Isaiah 1:21-5:30 (KJV)
Joseph Murphy, Retired Pastor
It is written that Isaiah is the chief of writing among the prophets. Isaiah means “Jehovah is salvation,” and he is considered the great Messianic prophet and prince of the Old Testament. This passage seems so relevant for this day and age. We see the Lord telling us in chapter 1 that the children he brought up (Jerusalem and Judah) have rebelled against him. “They are a sinful nation, laden with iniquity.” However, God shows his love and mercy by stating, “Come now, and let us reason together…though your sins be as scarlet, they shall be white as snow” (vs.18). This prophecy will be fulfilled when Christ comes back and they realize that he was their crucified Messiah.
I believe that the vision described in Chapter 2 is not just of Judah and Jerusalem, but describes God judging all nations, including America. It will be a fearful time! “And they shall go into the holes of the rocks and into the caves of the earth for the fear of the LORD and for the glory of his majesty, when he ariseth to shake terribly the earth” (vs.19). An Important truth struck me as I read on: “And I will give children to be their leaders” (Isaiah 3:4). This is very telling, as it seems that when a nation turns from God, he gives them men who are not strong leaders.

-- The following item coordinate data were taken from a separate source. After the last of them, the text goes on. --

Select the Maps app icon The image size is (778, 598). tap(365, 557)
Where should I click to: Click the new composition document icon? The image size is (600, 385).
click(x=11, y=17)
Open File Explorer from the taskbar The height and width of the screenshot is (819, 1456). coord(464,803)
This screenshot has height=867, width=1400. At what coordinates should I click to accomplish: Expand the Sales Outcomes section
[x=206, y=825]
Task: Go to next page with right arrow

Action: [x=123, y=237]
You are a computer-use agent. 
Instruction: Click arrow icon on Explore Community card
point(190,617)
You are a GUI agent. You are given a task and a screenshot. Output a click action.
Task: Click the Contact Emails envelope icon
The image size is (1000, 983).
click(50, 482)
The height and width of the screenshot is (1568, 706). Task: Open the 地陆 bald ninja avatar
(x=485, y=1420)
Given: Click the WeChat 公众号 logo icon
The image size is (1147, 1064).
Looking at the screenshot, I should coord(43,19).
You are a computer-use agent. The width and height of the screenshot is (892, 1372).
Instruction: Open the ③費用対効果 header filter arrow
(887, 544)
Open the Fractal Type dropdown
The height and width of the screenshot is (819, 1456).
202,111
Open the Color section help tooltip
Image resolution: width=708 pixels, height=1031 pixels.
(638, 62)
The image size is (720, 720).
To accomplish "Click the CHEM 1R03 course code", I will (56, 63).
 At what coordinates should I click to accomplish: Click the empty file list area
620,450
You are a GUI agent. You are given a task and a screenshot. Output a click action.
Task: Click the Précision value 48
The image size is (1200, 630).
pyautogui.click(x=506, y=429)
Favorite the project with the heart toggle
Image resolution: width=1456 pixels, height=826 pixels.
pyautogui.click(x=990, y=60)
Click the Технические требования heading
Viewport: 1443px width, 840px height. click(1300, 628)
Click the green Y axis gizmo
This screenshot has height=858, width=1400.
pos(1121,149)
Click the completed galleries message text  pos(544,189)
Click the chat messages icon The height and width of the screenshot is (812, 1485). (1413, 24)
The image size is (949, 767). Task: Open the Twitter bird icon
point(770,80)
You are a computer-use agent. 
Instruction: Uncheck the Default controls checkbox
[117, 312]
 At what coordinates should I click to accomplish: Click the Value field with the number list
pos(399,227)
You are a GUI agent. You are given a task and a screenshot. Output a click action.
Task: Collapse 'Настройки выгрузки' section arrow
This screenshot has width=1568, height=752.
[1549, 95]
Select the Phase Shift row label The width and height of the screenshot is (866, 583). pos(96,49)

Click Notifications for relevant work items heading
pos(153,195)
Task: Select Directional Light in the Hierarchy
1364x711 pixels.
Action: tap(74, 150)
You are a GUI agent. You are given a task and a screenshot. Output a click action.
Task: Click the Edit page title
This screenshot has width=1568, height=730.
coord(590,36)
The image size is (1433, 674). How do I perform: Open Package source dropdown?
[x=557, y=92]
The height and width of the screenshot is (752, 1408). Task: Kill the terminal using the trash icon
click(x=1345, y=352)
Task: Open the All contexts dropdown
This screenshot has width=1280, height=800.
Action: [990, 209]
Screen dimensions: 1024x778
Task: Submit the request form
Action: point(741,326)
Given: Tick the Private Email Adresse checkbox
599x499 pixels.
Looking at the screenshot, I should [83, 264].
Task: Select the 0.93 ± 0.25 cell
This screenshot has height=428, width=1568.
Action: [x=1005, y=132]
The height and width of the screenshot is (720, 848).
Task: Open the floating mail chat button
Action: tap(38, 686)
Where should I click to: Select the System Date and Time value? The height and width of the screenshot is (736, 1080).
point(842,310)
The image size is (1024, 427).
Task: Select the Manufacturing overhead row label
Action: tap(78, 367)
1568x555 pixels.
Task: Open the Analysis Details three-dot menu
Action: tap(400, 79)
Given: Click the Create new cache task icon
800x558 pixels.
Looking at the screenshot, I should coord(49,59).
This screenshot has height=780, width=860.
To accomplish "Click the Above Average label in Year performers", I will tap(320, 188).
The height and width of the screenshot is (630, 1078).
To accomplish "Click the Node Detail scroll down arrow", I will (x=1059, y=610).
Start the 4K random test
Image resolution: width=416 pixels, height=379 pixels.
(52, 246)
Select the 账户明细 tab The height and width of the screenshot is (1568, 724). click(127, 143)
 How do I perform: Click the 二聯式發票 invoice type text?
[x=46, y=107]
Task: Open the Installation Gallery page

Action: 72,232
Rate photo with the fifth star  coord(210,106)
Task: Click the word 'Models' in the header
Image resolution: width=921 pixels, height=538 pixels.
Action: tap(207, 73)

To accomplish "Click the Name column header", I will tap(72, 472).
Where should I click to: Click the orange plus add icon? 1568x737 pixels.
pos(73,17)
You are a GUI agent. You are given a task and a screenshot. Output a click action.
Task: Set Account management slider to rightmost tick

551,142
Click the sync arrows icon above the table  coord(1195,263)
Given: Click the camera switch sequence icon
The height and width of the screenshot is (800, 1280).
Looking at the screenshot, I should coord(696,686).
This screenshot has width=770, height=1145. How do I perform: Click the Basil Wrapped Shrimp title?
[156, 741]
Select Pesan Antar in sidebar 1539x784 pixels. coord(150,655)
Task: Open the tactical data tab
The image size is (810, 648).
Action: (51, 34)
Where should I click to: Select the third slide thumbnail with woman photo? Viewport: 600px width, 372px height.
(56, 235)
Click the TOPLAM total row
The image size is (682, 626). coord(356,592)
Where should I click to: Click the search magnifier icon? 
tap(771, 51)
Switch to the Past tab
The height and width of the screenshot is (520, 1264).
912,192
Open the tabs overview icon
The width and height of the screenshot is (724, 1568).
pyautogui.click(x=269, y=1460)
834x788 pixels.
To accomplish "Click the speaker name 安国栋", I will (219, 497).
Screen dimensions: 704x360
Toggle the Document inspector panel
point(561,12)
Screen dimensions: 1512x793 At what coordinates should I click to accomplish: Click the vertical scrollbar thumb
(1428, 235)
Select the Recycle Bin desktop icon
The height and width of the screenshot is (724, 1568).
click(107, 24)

As we move through the passage, God’s people are shown their sins. The women were concerned only with their looks, what they wore, and their desire to be noticed (Isaiah 5:16-24). Some of the nations’ sins as a whole were greed, injustice, drunkenness and pride. They called “evil good, and good evil” (Isaiah 5:20). Only genuine repentance would save them. It reminds me of the hymn “Nothing but the Blood”, sung many times at Good Friday services. Here are the words to the first verse and chorus:
“What can wash away my sin? Nothing but the blood of Jesus.
What can make me whole again? Nothing but the blood of Jesus.
Oh! precious is the flow that makes me white as snow.
No other fount I know. Nothing but the blood of Jesus.”
I remember the day Joan and I were snow-shoeing on the hill behind the church I pastored. Coming out from among the rows of trees into the open field, the sun suddenly came out from behind the gray clouds and lit up the newly fallen snow, so bright that it blinded my eyes. I had never seen the snow so white and clean. I was reminded of that verse in Isaiah, “Though your sins be as scarlet, they shall be white as snow.” Right then I praised God knowing that in 1968 I accepted Jesus Christ as my Savior, and that He saw me as white as snow. Do you remember when you were made white as snow?